An equal opportunities integration expert says there are many questions that companies need to answer when they are looking to recruit foreigners:
• Do we have a program in place for the introduction and adaptation of foreigners?
• Which language(s) will we use for internal company communication?
• What measures will be needed to adapt the workplace for non-Lithuanian speaking workers?
• Are flexible working arrangements available to employees?
• Do we have a room of silence that could be used for prayer?
• Do we have a Safe and respectful working environment inventory to ensure that every worker can feel dignified?
It stresses that all initiatives promoting inclusion are welcome. Sometimes it is enough to consider the practicalities, to prepare memos for staff in English, Russian, and now possibly Ukrainian, to adapt the labelling of premises, to “switch” from conventional thinking to a broader one that includes meeting the needs of different groups of people.

It is important not to be afraid to seek expert help

“Organisations that already have a track record of integrating equal opportunities and managing diversity will find it easier to welcome people fleeing war, because they have already considered certain aspects. Feel free to seek advice from those companies or institutions that are already implementing inclusion strategies, and if possible consult equal opportunities experts”, – the Office of the Equal Opportunities Ombudsperson expert encourages organisations to be proactive in creating an inclusive organization and invites them to follow the Equal Opportunities integration steps prepared by the Office’s experts.
V. Gabrieliūtė emphasizes that effective diversity management not only improves economic results and increases market exclusivity, but also contributes to the improvement of social processes: ‘Of course, when employees feel that they are cared for, their commitment and loyalty to the organization increases, and productivity grows.’
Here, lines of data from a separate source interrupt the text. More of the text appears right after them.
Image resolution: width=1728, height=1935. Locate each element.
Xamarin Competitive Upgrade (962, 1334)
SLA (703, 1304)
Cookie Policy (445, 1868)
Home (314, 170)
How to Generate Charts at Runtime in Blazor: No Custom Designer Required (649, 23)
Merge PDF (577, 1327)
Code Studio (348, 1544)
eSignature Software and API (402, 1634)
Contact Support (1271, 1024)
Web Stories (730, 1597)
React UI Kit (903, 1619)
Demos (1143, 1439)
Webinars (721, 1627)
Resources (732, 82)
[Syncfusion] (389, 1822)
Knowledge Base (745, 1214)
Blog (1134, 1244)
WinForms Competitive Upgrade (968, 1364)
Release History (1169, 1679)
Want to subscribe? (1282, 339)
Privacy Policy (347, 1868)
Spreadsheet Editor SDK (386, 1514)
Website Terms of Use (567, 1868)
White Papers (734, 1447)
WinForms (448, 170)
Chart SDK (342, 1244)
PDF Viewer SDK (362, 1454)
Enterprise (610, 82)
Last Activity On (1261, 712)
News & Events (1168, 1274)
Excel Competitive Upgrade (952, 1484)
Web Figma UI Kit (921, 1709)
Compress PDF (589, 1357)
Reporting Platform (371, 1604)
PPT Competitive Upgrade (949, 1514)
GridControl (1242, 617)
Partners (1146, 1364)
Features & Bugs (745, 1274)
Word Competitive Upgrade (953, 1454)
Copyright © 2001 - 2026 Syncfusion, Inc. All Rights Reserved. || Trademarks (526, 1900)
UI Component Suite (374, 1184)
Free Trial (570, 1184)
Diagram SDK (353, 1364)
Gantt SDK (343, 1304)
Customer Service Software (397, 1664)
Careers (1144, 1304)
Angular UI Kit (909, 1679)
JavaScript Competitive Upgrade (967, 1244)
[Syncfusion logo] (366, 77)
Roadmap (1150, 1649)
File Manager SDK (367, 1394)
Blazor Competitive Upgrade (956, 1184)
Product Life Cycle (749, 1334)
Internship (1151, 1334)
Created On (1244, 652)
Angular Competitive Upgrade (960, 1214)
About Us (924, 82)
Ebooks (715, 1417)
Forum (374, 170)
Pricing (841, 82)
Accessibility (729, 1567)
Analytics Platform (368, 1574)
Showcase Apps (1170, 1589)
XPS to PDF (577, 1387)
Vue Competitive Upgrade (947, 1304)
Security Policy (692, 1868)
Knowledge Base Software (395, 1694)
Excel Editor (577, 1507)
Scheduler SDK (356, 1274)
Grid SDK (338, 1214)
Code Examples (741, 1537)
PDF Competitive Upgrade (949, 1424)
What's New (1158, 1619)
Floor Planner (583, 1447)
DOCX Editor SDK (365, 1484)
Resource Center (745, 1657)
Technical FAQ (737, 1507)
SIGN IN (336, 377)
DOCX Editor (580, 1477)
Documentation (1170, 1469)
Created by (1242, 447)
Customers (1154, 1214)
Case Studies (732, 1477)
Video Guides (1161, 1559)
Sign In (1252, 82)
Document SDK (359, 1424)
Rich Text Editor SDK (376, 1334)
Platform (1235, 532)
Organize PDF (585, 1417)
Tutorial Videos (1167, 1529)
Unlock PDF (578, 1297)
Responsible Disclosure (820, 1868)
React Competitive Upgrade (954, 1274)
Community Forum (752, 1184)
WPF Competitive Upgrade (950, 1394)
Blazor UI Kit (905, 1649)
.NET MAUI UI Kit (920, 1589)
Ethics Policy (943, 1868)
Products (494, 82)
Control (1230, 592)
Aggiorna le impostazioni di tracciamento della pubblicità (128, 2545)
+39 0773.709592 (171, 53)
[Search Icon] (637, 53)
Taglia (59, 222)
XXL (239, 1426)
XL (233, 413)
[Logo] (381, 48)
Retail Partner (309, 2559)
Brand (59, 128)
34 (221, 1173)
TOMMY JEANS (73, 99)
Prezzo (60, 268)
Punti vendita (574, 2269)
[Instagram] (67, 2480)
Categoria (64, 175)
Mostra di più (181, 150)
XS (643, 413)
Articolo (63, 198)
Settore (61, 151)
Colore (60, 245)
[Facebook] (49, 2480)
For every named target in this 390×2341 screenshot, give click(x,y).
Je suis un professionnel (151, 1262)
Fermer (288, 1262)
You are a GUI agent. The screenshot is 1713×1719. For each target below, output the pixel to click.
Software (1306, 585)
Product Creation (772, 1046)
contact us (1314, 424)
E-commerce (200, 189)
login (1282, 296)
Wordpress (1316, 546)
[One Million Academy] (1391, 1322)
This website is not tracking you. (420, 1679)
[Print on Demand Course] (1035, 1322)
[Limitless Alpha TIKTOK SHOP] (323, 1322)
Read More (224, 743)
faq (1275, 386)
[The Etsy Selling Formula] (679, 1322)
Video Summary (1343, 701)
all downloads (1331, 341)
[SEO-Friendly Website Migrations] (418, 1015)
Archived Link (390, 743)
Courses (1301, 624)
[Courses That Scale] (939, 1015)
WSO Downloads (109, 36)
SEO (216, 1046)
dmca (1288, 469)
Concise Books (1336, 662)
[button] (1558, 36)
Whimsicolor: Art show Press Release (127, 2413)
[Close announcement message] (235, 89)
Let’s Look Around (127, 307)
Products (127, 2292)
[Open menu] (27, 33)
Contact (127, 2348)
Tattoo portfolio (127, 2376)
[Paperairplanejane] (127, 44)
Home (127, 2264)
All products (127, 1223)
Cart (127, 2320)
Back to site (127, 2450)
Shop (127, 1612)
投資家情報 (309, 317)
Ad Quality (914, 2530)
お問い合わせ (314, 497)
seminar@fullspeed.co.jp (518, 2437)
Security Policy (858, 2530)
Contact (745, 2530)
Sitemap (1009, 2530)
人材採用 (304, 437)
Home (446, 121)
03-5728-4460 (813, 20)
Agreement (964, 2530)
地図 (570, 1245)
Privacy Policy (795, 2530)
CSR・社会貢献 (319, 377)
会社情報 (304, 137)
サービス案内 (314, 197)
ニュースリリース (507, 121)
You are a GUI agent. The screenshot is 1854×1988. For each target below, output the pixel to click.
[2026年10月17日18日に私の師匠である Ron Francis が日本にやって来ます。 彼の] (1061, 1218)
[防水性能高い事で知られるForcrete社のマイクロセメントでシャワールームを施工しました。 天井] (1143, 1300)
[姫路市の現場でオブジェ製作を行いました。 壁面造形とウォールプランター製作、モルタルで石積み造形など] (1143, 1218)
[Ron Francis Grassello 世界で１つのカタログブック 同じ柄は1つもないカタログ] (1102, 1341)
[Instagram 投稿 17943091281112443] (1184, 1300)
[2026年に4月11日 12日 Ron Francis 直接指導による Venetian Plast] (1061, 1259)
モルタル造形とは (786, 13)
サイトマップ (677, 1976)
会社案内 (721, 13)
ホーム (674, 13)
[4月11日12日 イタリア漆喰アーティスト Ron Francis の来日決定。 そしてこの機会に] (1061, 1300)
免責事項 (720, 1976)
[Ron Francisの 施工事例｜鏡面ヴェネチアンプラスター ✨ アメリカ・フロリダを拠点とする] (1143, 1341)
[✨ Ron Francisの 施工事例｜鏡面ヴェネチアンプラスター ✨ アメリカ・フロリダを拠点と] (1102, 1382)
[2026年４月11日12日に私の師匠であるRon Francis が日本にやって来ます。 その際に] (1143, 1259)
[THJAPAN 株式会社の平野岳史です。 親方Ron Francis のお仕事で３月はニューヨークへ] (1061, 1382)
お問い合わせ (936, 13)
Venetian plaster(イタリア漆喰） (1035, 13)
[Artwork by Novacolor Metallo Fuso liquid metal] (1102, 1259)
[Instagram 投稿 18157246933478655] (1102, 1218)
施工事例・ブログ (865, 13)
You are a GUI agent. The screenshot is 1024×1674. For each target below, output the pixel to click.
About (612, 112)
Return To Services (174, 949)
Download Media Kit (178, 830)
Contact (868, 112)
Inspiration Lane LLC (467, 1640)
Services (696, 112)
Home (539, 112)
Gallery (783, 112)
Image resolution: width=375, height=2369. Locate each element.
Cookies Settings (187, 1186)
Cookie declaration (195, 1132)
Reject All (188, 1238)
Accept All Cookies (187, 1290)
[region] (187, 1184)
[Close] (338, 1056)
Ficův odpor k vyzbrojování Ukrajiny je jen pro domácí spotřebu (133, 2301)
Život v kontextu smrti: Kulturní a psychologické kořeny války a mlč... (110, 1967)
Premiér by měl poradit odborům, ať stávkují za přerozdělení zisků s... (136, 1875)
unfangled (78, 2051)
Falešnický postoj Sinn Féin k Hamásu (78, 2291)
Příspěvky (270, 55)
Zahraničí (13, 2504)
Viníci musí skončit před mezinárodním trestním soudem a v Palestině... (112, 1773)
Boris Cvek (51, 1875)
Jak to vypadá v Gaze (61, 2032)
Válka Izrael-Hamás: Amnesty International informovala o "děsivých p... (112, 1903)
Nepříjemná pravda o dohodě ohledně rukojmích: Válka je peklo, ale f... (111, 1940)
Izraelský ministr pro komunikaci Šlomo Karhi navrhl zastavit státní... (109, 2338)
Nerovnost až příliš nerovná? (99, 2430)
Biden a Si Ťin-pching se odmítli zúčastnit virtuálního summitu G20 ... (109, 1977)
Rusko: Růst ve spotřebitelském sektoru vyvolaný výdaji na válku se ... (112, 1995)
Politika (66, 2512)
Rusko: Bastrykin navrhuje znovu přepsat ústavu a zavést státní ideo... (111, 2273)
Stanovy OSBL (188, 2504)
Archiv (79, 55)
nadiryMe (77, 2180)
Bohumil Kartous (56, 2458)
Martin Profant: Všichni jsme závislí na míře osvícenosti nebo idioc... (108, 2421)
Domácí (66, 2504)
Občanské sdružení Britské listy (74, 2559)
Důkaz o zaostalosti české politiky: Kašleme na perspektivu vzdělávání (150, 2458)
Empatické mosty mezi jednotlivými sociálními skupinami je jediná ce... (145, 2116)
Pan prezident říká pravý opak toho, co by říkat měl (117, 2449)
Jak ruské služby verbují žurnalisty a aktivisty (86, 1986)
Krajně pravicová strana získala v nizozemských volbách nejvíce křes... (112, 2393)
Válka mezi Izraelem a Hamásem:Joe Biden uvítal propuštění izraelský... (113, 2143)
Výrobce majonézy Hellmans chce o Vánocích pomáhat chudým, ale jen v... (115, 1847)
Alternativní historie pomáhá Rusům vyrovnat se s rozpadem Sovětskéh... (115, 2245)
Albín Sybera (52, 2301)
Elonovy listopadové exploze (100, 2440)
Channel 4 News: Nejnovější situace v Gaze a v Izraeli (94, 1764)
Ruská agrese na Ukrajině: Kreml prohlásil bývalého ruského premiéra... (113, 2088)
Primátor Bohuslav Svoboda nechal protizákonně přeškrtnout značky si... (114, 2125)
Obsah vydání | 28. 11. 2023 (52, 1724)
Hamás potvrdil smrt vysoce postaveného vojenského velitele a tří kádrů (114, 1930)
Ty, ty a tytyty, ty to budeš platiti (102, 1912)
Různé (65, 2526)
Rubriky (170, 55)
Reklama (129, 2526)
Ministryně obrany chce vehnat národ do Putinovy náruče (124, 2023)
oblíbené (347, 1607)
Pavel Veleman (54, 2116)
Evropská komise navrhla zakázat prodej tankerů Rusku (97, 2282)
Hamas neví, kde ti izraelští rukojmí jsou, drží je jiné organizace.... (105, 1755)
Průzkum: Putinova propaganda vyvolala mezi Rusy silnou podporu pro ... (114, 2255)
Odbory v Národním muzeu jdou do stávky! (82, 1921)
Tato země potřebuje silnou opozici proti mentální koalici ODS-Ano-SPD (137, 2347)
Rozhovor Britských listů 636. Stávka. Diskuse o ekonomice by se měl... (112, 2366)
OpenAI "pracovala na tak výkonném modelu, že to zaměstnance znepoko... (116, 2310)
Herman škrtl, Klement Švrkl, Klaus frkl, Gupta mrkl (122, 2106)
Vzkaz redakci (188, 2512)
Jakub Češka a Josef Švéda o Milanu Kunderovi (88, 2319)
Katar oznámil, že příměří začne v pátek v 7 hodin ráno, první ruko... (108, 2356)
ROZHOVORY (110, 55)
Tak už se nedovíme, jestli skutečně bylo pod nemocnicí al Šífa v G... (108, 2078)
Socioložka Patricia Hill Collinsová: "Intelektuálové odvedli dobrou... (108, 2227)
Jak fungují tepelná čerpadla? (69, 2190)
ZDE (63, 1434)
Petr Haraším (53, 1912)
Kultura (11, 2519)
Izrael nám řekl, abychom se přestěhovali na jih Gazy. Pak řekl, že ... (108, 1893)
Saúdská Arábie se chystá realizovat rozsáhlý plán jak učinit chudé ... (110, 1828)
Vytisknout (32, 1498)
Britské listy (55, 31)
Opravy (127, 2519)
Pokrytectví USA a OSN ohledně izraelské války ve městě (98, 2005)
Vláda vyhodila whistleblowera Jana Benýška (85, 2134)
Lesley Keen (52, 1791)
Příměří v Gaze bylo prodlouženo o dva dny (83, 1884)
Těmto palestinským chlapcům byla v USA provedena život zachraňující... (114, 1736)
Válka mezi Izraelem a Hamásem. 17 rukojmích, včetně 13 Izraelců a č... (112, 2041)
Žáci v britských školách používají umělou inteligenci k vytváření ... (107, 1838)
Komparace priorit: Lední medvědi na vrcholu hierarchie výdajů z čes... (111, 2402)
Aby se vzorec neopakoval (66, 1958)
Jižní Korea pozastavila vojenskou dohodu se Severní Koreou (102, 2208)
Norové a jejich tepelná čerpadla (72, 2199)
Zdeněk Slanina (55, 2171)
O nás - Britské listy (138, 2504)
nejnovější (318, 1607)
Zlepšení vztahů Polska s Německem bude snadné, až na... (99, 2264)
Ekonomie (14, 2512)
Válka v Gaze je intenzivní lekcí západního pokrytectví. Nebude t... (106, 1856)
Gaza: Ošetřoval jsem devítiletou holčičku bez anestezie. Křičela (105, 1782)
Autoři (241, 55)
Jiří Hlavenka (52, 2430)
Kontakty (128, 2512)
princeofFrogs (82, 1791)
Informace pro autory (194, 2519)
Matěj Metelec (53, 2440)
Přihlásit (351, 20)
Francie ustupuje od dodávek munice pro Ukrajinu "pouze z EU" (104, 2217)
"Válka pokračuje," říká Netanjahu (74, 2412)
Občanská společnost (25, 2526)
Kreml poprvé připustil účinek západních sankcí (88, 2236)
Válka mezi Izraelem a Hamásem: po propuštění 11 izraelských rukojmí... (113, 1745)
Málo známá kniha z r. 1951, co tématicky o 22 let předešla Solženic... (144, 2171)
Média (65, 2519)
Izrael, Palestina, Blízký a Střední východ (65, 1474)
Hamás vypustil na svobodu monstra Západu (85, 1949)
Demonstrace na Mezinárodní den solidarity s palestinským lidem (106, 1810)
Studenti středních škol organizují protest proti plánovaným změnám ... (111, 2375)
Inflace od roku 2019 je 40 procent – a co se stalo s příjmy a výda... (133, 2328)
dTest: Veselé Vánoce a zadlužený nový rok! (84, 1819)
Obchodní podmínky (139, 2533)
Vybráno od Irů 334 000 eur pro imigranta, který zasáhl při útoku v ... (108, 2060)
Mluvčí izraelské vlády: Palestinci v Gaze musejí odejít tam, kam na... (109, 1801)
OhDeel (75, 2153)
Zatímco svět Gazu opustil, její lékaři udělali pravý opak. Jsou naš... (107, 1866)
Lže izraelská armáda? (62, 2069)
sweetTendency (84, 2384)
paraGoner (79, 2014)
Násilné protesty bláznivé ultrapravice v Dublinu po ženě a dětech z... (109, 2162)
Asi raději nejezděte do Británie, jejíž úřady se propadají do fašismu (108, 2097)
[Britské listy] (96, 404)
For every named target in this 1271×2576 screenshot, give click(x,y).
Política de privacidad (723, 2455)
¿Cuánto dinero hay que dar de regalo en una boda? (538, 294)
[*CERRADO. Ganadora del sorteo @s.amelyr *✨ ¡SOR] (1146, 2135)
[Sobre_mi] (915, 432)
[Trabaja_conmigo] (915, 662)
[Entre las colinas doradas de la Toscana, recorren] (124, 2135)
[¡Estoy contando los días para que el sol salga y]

Where to find information and help?

There are several resources and experts available to businesses and organisations that want to prepare properly for the admission of foreign workers and create a safe working environment for all:
• The Lithuanian diversity charter association brings together organisations that can share their experience in implementing equal opportunities principles. She can be contacted for advice and guidance;
• Lygybesplanai.lt discusses the most important issues on how to ensure equal opportunities in organisations and companies;
• The Office of the Equal Opportunities Ombudsperson provides advice on mainstreaming equal opportunities and helps organisations to build their competences in this field.